La maladie actuelle du coronavirus, Covid-19, a été qualifiée de pandémie une fois au cours du siècle. Mais cela peut aussi être un fiasco de preuves une fois en un siècle.

À une époque où tout le monde a besoin de meilleures informations, des modélisateurs de la maladie et des gouvernements aux personnes mises en quarantaine ou simplement à la distance sociale, nous manquons de preuves fiables sur le nombre de personnes infectées par le SRAS-CoV-2 ou qui continuent de l'être. Une meilleure information est nécessaire pour guider les décisions et les actions d'une importance monumentale et pour surveiller leur impact.

Dans la pandémie de coronavirus, nous prenons des décisions sans données fiables

Des contre-mesures draconiennes ont été adoptées dans de nombreux pays. Si la pandémie se dissipe – seule ou en raison de ces mesures – une distanciation sociale et des fermetures extrêmes à court terme peuvent être supportables. Cependant, pendant combien de temps de telles mesures devraient-elles être maintenues si la pandémie se propage à travers le monde sans relâche ? Comment les décideurs peuvent-ils dire s'ils font plus de bien que de mal ?
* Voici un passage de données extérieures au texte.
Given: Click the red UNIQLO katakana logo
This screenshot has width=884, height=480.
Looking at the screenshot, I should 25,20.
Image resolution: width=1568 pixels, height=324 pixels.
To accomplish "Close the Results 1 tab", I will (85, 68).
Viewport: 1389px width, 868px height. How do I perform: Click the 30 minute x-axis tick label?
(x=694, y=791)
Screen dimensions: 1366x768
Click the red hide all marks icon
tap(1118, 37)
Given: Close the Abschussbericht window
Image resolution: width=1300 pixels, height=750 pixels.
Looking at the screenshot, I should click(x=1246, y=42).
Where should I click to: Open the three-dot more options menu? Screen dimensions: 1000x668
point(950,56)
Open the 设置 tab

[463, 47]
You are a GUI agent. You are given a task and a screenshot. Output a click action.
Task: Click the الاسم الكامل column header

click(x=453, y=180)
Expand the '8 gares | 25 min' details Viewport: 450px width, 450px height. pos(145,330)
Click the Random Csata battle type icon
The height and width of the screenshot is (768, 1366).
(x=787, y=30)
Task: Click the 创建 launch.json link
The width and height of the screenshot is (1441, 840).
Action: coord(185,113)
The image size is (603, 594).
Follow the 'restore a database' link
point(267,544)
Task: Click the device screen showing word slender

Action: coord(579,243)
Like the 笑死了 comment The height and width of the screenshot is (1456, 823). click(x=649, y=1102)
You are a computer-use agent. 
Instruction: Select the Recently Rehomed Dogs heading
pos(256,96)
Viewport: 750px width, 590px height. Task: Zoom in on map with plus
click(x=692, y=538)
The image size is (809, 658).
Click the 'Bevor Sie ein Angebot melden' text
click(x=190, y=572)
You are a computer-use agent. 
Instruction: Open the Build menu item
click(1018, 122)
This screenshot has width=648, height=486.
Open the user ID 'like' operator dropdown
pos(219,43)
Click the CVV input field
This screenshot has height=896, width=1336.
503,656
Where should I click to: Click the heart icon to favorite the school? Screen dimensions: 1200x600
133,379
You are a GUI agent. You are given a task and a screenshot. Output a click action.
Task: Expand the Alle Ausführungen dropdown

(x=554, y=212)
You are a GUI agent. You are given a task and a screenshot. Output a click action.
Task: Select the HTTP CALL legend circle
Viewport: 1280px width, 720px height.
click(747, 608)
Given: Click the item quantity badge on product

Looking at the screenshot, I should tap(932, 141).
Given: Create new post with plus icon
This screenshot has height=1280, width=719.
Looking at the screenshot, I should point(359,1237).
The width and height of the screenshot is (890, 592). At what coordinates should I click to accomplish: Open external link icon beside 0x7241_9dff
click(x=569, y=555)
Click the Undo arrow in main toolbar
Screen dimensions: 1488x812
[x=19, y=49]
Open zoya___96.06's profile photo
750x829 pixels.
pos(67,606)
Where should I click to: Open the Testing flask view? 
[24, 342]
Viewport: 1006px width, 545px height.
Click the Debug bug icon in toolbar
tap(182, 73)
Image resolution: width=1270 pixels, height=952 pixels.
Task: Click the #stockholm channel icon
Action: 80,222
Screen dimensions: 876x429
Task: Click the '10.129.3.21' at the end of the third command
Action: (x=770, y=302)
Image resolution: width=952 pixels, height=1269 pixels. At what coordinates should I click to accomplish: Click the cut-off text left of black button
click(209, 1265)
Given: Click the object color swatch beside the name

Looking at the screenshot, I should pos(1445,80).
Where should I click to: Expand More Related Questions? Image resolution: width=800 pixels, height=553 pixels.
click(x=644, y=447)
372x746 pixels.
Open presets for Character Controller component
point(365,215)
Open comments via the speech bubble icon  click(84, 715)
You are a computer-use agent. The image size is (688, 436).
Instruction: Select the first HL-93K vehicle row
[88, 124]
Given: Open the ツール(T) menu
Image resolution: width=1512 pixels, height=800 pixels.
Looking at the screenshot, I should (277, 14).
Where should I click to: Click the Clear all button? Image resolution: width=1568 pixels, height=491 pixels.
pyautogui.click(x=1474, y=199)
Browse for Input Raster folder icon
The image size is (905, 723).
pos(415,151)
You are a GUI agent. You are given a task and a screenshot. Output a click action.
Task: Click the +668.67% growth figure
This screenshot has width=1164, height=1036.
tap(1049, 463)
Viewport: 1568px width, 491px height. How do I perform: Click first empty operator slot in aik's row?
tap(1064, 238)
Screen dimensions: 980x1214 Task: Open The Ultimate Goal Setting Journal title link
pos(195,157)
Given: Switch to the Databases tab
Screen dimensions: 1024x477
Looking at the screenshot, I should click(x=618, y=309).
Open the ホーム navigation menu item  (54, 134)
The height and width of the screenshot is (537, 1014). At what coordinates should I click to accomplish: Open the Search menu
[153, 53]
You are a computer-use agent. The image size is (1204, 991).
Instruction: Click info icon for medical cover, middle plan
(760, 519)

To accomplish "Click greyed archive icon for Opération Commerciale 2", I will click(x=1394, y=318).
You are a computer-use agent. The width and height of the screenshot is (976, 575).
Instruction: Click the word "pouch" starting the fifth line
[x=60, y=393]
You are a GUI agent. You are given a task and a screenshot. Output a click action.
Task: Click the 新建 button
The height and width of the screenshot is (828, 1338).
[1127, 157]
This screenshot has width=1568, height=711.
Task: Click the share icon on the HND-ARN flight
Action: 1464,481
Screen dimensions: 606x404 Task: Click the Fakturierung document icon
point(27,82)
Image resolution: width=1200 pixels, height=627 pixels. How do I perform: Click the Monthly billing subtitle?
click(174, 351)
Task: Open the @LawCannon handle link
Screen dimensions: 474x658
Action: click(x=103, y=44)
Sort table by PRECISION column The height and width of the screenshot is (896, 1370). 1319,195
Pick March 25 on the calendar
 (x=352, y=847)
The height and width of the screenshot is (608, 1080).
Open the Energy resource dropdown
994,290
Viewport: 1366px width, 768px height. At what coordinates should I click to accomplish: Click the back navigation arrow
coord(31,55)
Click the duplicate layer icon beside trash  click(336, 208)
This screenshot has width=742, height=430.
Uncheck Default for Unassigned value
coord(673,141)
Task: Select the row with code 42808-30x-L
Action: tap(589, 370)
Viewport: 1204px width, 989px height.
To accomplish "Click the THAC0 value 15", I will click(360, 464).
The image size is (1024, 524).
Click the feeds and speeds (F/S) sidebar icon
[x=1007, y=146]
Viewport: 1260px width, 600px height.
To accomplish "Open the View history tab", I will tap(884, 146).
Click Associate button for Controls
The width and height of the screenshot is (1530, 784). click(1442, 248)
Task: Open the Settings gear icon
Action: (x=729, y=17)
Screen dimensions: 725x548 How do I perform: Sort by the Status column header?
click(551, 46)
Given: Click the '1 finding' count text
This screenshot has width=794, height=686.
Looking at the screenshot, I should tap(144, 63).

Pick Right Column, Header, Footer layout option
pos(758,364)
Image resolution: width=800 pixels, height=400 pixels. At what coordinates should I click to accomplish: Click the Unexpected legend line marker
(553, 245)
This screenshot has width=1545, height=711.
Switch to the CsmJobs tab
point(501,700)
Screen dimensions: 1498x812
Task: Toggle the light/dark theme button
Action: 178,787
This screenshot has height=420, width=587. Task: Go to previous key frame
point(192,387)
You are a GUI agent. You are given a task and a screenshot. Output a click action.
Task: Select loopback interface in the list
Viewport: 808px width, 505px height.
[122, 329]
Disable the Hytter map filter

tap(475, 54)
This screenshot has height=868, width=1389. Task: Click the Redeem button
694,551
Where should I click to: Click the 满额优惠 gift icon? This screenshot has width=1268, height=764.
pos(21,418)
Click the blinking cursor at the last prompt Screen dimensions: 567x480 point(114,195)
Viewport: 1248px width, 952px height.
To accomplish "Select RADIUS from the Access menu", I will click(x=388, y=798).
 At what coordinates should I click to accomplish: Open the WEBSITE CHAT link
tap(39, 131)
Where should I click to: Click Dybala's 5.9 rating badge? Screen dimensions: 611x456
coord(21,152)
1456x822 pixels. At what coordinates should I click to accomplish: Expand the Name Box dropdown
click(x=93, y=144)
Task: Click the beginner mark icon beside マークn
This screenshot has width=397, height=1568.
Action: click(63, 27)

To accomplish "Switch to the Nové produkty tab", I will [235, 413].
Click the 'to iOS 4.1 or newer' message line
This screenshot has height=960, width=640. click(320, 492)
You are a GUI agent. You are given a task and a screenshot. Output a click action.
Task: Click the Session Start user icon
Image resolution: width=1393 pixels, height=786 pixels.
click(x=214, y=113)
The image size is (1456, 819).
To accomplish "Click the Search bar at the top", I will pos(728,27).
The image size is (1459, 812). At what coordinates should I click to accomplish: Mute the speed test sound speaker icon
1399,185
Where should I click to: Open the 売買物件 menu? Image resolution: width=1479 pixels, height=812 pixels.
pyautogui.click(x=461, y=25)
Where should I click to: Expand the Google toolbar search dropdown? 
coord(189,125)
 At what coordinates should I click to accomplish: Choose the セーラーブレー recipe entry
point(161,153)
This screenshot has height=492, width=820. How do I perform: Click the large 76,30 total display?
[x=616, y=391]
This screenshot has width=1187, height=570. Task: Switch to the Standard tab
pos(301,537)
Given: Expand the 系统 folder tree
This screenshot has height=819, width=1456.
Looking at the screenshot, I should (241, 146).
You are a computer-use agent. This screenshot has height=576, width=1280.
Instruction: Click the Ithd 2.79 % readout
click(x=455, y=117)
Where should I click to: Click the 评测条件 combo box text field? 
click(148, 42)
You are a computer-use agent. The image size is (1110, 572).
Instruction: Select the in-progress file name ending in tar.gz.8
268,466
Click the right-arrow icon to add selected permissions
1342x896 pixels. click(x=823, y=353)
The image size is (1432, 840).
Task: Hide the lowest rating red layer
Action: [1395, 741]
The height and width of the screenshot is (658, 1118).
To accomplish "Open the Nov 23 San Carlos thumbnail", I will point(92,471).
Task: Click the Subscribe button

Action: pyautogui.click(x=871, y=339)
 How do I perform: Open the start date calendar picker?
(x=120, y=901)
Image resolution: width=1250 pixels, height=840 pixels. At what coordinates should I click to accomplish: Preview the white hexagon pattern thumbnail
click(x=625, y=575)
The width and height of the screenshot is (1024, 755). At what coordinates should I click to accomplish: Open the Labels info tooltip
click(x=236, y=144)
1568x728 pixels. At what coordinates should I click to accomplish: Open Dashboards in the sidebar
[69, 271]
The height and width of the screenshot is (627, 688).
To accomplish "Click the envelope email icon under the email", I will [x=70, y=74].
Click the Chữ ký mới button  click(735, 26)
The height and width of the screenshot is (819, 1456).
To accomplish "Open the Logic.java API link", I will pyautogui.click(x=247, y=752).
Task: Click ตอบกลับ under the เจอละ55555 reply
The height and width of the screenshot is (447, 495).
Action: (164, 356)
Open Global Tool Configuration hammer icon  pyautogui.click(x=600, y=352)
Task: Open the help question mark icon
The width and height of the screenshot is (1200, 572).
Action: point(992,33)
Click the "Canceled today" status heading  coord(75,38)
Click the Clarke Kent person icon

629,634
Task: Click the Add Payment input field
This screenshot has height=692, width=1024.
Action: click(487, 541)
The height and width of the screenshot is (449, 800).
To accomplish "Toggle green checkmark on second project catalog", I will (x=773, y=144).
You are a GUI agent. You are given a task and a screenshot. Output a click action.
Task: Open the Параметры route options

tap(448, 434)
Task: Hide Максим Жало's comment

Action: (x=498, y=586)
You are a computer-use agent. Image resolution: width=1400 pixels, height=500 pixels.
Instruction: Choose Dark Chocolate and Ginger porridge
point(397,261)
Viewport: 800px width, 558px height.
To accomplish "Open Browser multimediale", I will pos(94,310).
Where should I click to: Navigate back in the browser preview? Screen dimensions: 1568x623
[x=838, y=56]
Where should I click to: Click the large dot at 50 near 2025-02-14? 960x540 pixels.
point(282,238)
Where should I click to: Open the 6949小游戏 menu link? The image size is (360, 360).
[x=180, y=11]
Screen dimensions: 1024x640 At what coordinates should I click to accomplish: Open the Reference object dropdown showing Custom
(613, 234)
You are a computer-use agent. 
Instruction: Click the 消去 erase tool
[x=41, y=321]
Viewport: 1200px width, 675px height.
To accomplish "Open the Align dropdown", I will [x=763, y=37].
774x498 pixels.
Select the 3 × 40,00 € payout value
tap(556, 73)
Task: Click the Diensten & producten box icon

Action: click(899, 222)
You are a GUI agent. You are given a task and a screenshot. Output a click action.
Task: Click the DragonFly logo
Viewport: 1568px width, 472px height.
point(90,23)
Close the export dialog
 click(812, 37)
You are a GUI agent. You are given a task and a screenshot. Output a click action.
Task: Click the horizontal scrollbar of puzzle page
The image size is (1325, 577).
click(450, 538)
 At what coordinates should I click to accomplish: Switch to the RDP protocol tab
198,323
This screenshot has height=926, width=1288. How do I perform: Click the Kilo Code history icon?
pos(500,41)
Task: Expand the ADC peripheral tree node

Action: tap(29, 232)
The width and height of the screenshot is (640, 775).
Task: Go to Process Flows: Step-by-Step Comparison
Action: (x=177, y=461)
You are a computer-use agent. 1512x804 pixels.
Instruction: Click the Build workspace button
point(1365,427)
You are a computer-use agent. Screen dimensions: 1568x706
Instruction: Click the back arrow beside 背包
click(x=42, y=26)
Les vaccins ou les traitements abordables mettent plusieurs mois (voire des années) à se développer et à se tester correctement. Compte tenu de ces délais, les conséquences des blocages à long terme sont totalement inconnues.

Les données recueillies à ce jour sur le nombre de personnes infectées et l'évolution de l'épidémie ne sont absolument pas fiables. Compte tenu des tests limités à ce jour, certains décès et probablement la grande majorité des infections dues au SRAS-CoV-2 sont manqués. Nous ne savons pas si nous ne parvenons pas à capturer les infections par un facteur de trois ou 300. Trois mois après l'apparition de l'épidémie, la plupart des pays, y compris les États-Unis, n'ont pas la capacité de tester un grand nombre de personnes et aucun pays ne dispose de données fiables sur la prévalence du virus dans un échantillon aléatoire représentatif de la population générale.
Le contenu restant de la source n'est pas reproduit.